He is at work on his first novel.
Photograph by Kyle Serrano, 2023
His fiction is preoccupied with loneliness in its less photogenic forms—the loneliness of voyeurs, of people who have rehearsed their lives until the rehearsal became the life, of protagonists whose isolation has begun to do strange, slightly monstrous creative work in them. He writes about queer longing, about the small cruelties domesticity hides, about inheritance that arrives as a habit rather than a possession, and about the bodies his characters live in without quite occupying. His stories tend to be set in rooms—coastal cottages, walk-in freezers, sublet apartments, the back row of a movie theater—where the surface is so familiar that any small deviation registers as seismic. He is interested in characters who would rather sit still than confront what's asking to be confronted, and he is not interested in writing the version where they learn the right lesson by the last page.

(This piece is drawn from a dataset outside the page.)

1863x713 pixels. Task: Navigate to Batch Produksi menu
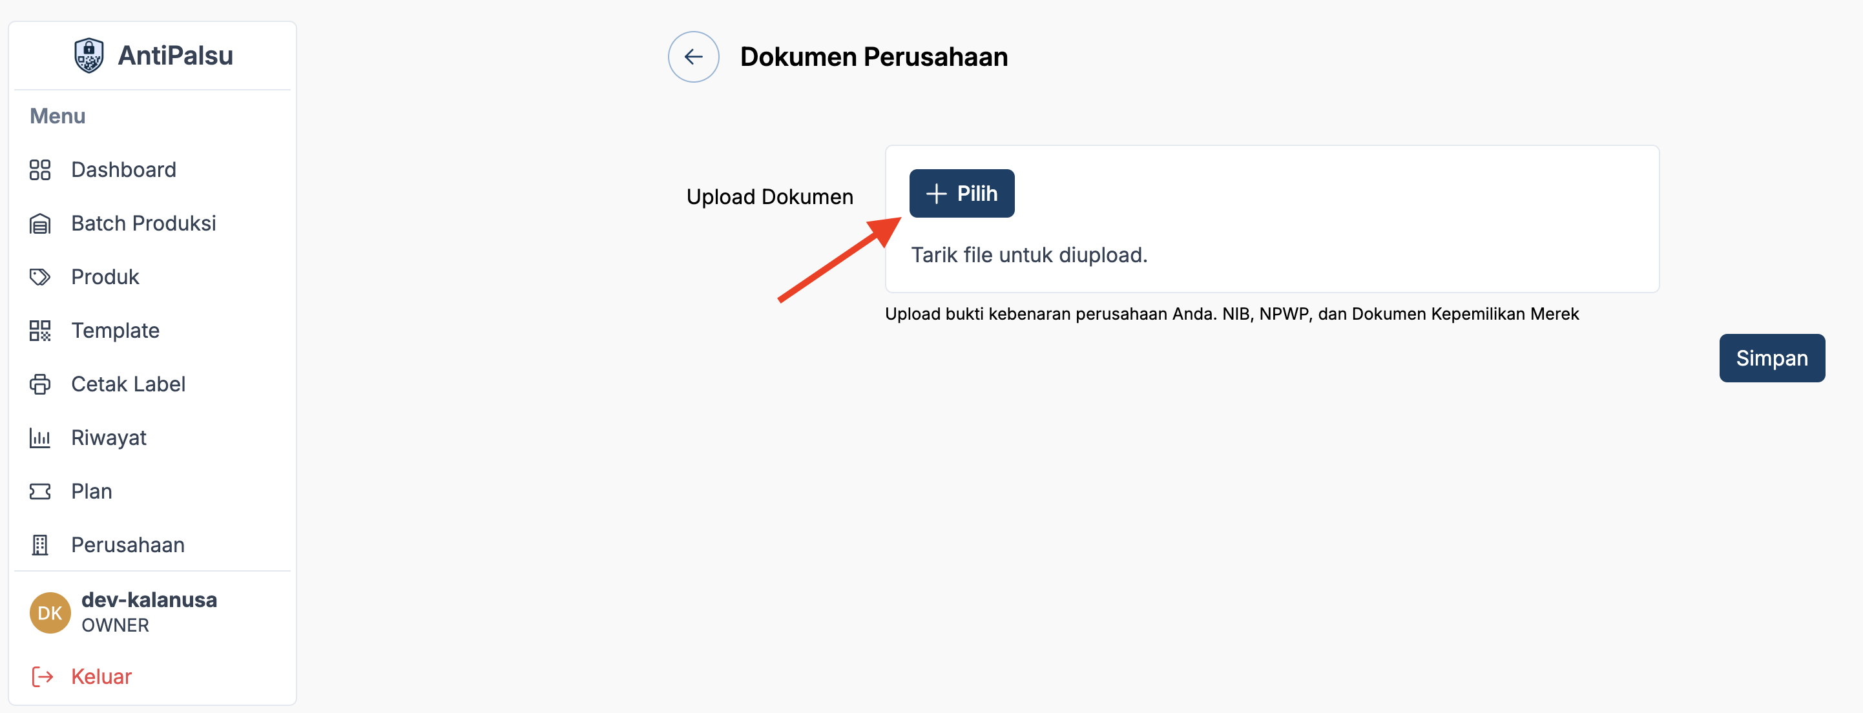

He is also the founder of The Table Review, an independent literary magazine published twice yearly from Brooklyn. Writer-led and volunteer-run, the magazine publishes fiction, poetry, nonfiction, and interviews from emerging and established writers, with a particular commitment to voices historically underrepresented in publishing. The premise is simple: that stories, like meals, are best shared across a table, with time.
He now manages a large independent bookstore in Manhattan and writes in the hours around it. His first novel is in developmental edits with an editor he trusts. A second is in the outlining stage. The short stories continue to return to the same psychological territory from new angles, the way one keeps walking past a particular house in a neighborhood, never quite sure what one is looking for.
He lives in Brooklyn with his fiancé and Ranger, a nearly six-year-old white Gerberian Shepsky to whom he is, by his own admission, entirely subordinate.